Overwhelmingly, the main concern expressed about future growth was that of political and economic uncertainty, predominantly in relation to Brexit but also, to a lesser extent, the prospect of future Scottish independence. 

Three further barriers to future growth were identified by participants: A lack of time, which was common to many businesses but particularly sole traders or those with a small workforce; skills gaps; and financial constraints – it was common for participants to say they lacked the necessary funding to invest in future growth activity. 

Recommendations

The phase two stakeholder workshops led to the identification of a number of recommendations for addressing the barriers to growth outlined above[1]. These were discussed in relation to the five policy categories of the COM-B model 

  • Legislation and regulation. Stakeholders identified a need to review legislation or regulation that might inadvertently be impeding growth among SMEs (particularly ‘micro’ and ‘small’ businesses). There was also reference to the potential for new legislation that might help promote growth - the Small Brewers Relief Scheme was cited as an example – and to the importance of minimising barriers to international trade. Stakeholders also suggested legislation to mandate entrepreneurial education in schools.
  • Fiscal levers. Stakeholders focused on measures that they felt would improve the financial situations of individual SMEs and thus help position them for growth. Recommendations included lowering the rate of Income Tax; introducing temporary tax exemptions or holidays for new business owners (for example in relation to Corporation Tax); and reducing business rates. Stakeholders working in rural areas also called for subsidised, affordable housing to help alleviate difficulties experienced by rural businesses in recruiting and retaining staff. 
  • Environmental and social planning. Recommendations in this area included measures to promote an evolution of working patterns/culture to create greater ‘space’ for individuals to develop businesses alongside existing employment or personal commitments; and efforts to change attitudes towards ambition and failure so that both are viewed in a less negative light Stakeholders also suggested increased efforts on the part of local authorities and their partner agencies to promote their respective areas and business communities.  
  • Support and advice. Stakeholders felt the support and advice landscape needed to be streamlined, with different agencies working in a more co-ordinated and joined up way. Specific solutions proposed included: creating a national or regional support hubs through which businesses could be triaged to appropriate agencies or forms of support; the development of shared targets and metrics across agencies; support; and the creation of an online support “hub” or an App through which businesses could access support 24 hours a day.

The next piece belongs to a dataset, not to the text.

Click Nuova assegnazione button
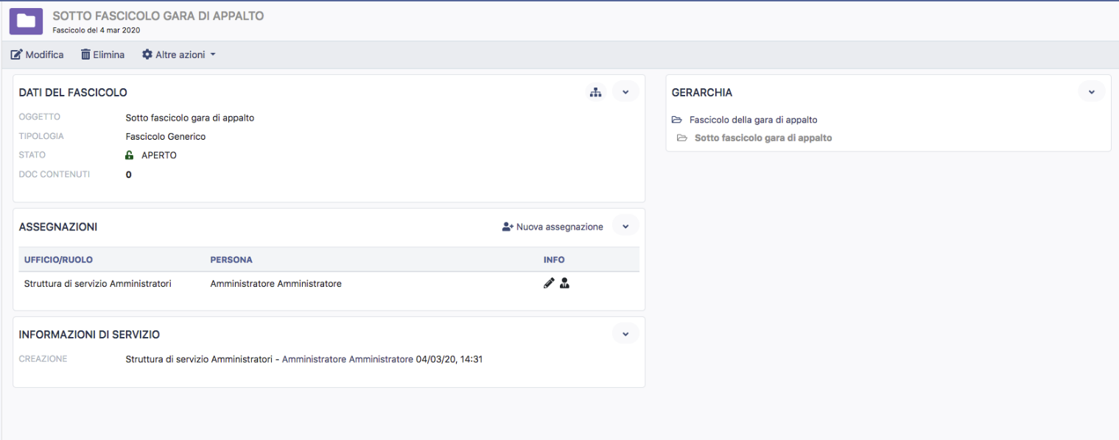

There were also suggestions for improvements to the nature of support and advice provided by agencies – in particular, an increased focus on individual/ company-centric support rather than on delivering support ‘products’; and on the promotion of business growth mindsets and ‘softer skills’, such as risk-taking. In terms of financial support, suggestions included lending to businesses that, on the surface, may appear ‘riskier’ but that advisors feel have high ambition and potential; and offering ‘bounce-back’ funding to businesses that fail at their first attempt. 
  • Communication and marketing. Recommendations in this area were predominantly concerned with instilling a greater sense of ambition among current and potential business owners. There was suggestion of a large-scale campaign, involving the use of case studies and/or positive role models to inspire and enable businesses to initiate positive change. A broader suggestion was that the language in communications and marketing must be designed to instil ambition and must be accessible and free of jargon. Stakeholders also highlighted the importance of ensuring that the language was consistent across the ecosystem.